Data extracted from a collection
..............................

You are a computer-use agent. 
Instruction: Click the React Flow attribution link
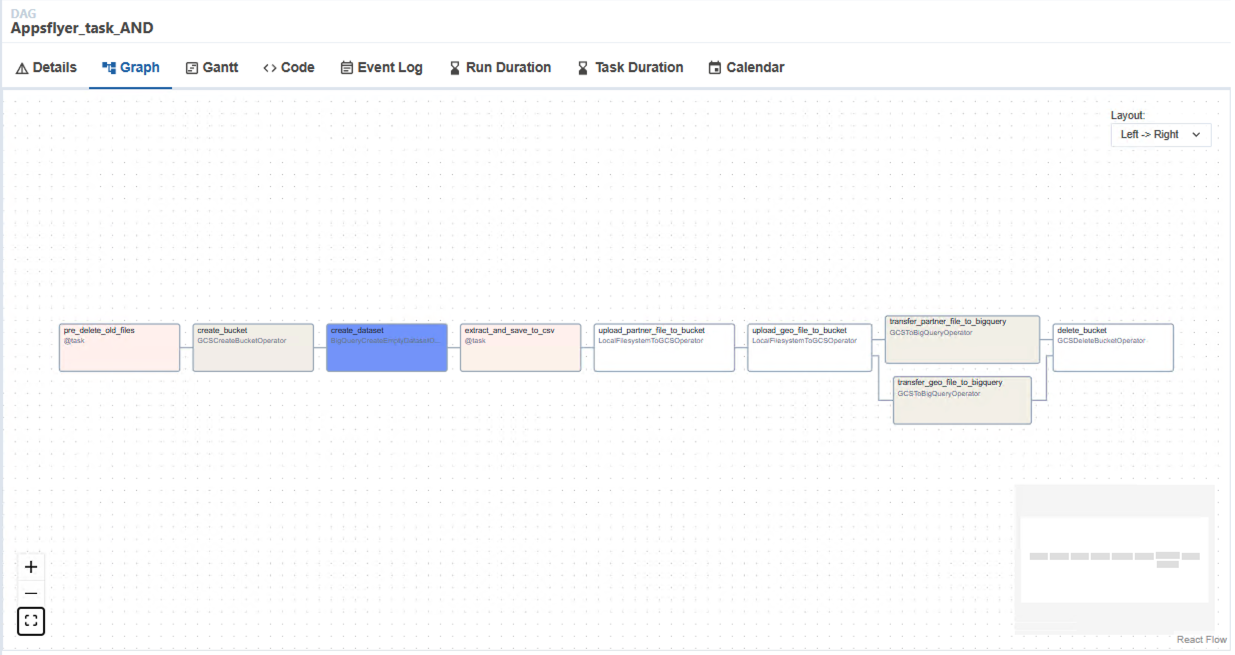[1201, 639]

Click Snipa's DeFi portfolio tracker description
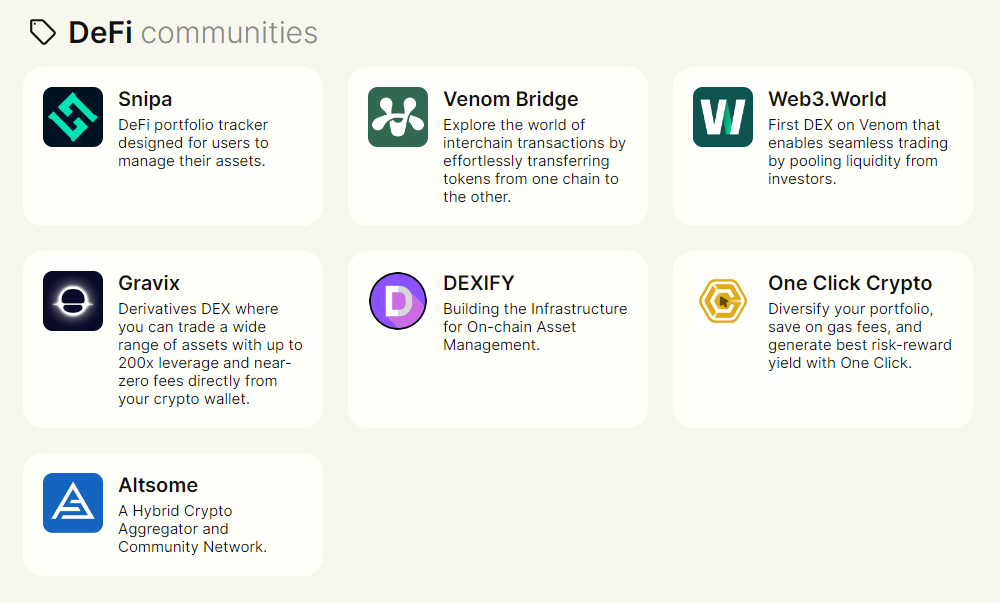tap(193, 143)
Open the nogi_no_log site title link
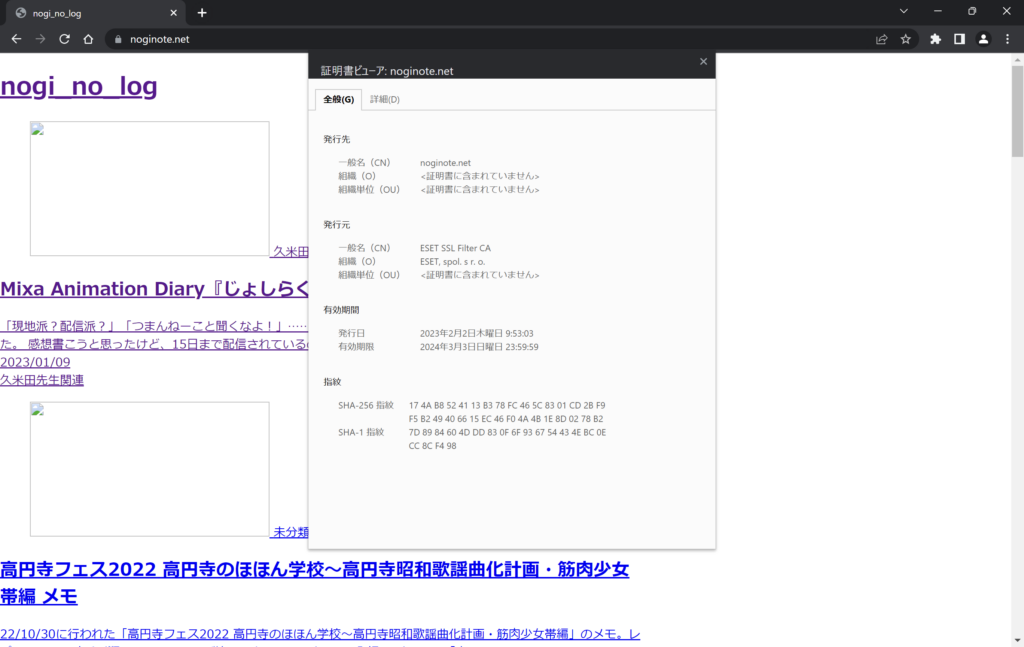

..............................

Task prompt
Please set down every record above exactly as it appears, leaving out the pictures.

Answer area
You are a computer-use agent. 
Instruction: Click the React Flow attribution link
[1201, 639]

Click Snipa's DeFi portfolio tracker description
tap(193, 143)
Open the nogi_no_log site title link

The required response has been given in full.